TESTO FORNITO

━━━━

Tralasciando l’assenza di qualsivoglia diretta televisiva (da quando in qua nel 2023?), la F1 Academy è una categoria fine a sé stessa. Nessuno mette in dubbio la possibilità concreta delle quindici partecipanti di affinare le proprie abilità alla guida, ma mancano diversi fattori per valutare il reale potenziale delle pilote, al contrario di quanto potrebbe succedere in campionati di Formula 4 dello stesso grado dove, invece, il livello della competizione è più alto e non ci sono limitazioni di sorta su chi può correre o meno.

La W Series, la capostipite della F1 Academy, ha provato a suo modo di incarnare la filosofia di allevare nuovi talenti femminili: Tatuus–Alfa Romeo F3 T-318 (da Formula Regional) uguali per tutte e gestite da un unico team, iscrizione gratuita a patto di passare una serie di valutazioni fisiche-mentali e test precedenti, montepremi da mezzo milione di dollari per la vincitrice.

In tre anni di attività (escludendo il 2020 per la pandemia di COVID-19), in W Series ha sempre trionfato Jamie Chadwick, incapace di fare ulteriori passi in avanti. Nel 2020, nonostante la l’oggettiva superiorità di Prema, è stata battuta da quasi tutti i piloti full-time (e non) del Formula Regional European Championship (la serie all'epoca contava pochissimi iscritti e non aveva niente da spartire con l'attuale Regional by Alpine), mentre oggi corre con risultati poco incoraggianti nella Indy NXT. Certo, è stata legata a due anni con Williams, ma solamente grazie alle finanze guadagnate con i suoi successi.

━━━━

RECORD DEL DATASET
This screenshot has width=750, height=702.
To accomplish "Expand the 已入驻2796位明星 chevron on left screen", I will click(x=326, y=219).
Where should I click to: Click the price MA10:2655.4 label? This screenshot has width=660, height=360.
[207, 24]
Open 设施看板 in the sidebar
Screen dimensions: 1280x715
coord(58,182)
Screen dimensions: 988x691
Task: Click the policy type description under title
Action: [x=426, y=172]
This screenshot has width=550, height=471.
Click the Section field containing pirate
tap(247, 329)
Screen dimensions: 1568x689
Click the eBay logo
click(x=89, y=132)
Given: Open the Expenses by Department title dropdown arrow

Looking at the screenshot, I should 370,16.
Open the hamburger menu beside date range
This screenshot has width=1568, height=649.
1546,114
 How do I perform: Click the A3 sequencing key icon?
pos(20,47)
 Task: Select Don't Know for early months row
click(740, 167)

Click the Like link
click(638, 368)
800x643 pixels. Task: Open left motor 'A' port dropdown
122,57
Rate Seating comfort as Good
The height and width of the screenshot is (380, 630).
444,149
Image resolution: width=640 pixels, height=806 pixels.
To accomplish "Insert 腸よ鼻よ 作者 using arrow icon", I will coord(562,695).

━━━━

COSA FARE
Prosegui il testo sulla F1 Academy e la W Series partendo dopo la sua ultima frase. Per questo esercizio i record non servono.

RISPOSTA
Oltre alla Chadwick, non è andata meglio al resto delle ragazze: tante si sono buttate nell’endurance (ma in categorie marginali), mentre altre sono finite nella F1 Academy. Come l’attuale leader Marta García (tre anni in W Series), Nerea Martí (due) e Abbi Pulling (due) per citarne alcune. Dunque sarebbe questo il progresso positivo del movimento femminile? Chi ha tentato, pur coraggiosamente, la via del Formula Regional European Championship by Alpine come Belen Garcia, Hamda Al Qubaisi e Lena Buhler, ha occupato costantemente le ultime posizioni benché inserite in top team come Prema e R-Ace. Hamda e Lena le ritroviamo ora nella F1 Academy, dunque un passo indietro, dove raccolgono eccellenti risultati.

La Ferrari, più avanti su tutti in Formula 1 per quanto riguarda l’impegno femminile, si muove in tutt’altra direzione. Maya Weug, la prima uscita dal programma “FIA Girls on Track - Rising Stars”, ha affrontato due buoni anni nella competitiva Formula 4 italiana e oggi si sta facendo le ossa nel Formula Regional European Championship e nelle ultime sei gare è andata cinque volte a punti con una squadra modesta come KIC Motorsport. Anche Aurelia Nobels, terza selezionata di “FIA Girls on Track - Rising Stars”, è stata direzionata nel campionato nostrano, invece d’impegnarla nella nuova F1 Academy.

Un altro bell’esempio è il programma delle Iron Dames di Deborah Mayer, con equipaggi completamente femminili nel WEC e nel GT World Challenge Europe. Rahel Frey, Michelle Gatting e Sarah Bovy sono cresciute sempre più nel panorama GT e la giovanissima Doriane Pin si sta mettendo notevolmente in luce. Da sottolineare che, queste quattro insieme, hanno vinto la 24 Ore di Spa del 2022 nella classe Gold (e 18esime assolute).

Per chiudere il cerchio, Sophia Flörsch è stata ben lontana dalla W Series, preferendo invece mettersi in discussione in Formula 3, nell’European Le Mans Series, nel WEC e alla 24 Ore di Le Mans. Non sarà velocissima, tuttavia è riuscita con perseveranza a raccogliere i primi punti in F3 a Spa-Francorchamps domenica scorsa, sfruttando le condizioni di meteo avverse e una strategia vincente.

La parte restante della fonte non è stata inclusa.